Questions I'm asking are the following:
- Does this cover appeal to you?
- What age group do you think the book is for?
- Does the photo of the author make you like the book more, or less?
- Do you like the colors?
- Can you tell what the book is about?
- Would you consider buying it?
- How could this cover be improved?
Thanks for your help with this!
Wednesday, June 4, 2008
Here's his list:
- Random House (15.9% market share)
- Pearson (11%)
- HarperCollins (10.6%)
- Simon & Schuster (9.3%)
- Hachette (6.2%)
- Scholastic (5.2%)
- Thomas Nelson (4.7%)
- Holtzbrinck (4.4%)
- Tyndale House (1.9%)
- Wiley (1.9%)
I was surprised to see Pearson so close to the top because I think of them primarily as a textbook publisher. But Jason reminded me that they have Penguin. I was also surprised to see Wiley as far down as it was. I somehow had an impression that they were much bigger. But just keep in mind that all of these companies are megaliths made up of many of the biggest imprints and brand names that you know by heart.
Tuesday, June 3, 2008
Monday, June 2, 2008
My boss, associate publisher Sue Pines, and I flew out to L.A. Friday morning, dropped off our luggage at the hotel, and headed for the fair. We spent most of that day walking the floor of the two halls, taking note of trends and bumping into celebrities such as the eternally tanned George Hamilton and Baba Wawa herself.
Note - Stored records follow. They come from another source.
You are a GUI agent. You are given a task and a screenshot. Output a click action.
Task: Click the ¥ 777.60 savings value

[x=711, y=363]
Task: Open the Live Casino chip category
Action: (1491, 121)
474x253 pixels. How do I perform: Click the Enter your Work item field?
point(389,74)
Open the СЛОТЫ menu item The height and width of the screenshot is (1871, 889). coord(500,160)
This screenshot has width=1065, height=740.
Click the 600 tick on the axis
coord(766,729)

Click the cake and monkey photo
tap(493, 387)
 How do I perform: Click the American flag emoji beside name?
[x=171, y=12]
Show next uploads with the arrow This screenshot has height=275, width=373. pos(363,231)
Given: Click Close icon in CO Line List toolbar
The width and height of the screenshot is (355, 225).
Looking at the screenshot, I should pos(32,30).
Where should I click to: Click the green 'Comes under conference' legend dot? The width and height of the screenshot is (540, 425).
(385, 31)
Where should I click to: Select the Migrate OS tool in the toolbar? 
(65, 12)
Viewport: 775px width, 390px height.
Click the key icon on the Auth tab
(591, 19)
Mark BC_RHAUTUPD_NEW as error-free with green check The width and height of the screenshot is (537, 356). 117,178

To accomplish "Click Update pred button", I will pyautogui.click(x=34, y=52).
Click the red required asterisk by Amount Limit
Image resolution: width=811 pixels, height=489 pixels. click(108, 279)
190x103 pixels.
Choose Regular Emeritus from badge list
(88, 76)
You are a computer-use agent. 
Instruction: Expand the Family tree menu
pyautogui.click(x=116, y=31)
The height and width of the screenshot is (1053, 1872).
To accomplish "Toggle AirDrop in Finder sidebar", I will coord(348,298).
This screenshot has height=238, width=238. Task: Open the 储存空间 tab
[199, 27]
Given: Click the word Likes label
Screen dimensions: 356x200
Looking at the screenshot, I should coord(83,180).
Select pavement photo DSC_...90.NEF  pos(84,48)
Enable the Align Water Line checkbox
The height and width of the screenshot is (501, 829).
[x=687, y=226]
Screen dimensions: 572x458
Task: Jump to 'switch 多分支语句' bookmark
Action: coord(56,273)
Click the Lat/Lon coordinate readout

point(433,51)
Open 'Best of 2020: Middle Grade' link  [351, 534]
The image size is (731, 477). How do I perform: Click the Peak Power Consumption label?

It was hard to ignore the distinct absence of attendees. I've never seen the aisles so free of people. In a way it made it a more pleasant experience because we didn't have to fight crowds and could see so much more in a shorter time span. But then I wondered what the poor attendance meant. Nobody wants to fly all the way to L.A.? Technology is making trade shows obsolete? Nobody can afford the trip? As you can imagine, many bloggers are today pondering the same questions and some are predicting the complete end of the show in the near future.
I'm quite certain that many publishers are asking why they spent as much money as they did to have a presence there when there were more people there trying to sell to them and nobody buying anything. To all of them, I say this: Give it another year. Attendance is always up when it's in New York (although, maybe most of them are still Manhattan editors and very few are librarians and booksellers).
Despite all this, I think it was worth our while to go. We got to spend time with our authors and "wow" them with the magnitude of the show. We connected with our colleagues at other publishers. We got direct feedback on our books from customers and experts. We got to meet our new PR agency and watch them educate our authors about media appearances. We saw famous people (and some not-so-famous penguins) and came back energized and refreshed. I'm willing to keep going if everyone else promises to do the same. Okay?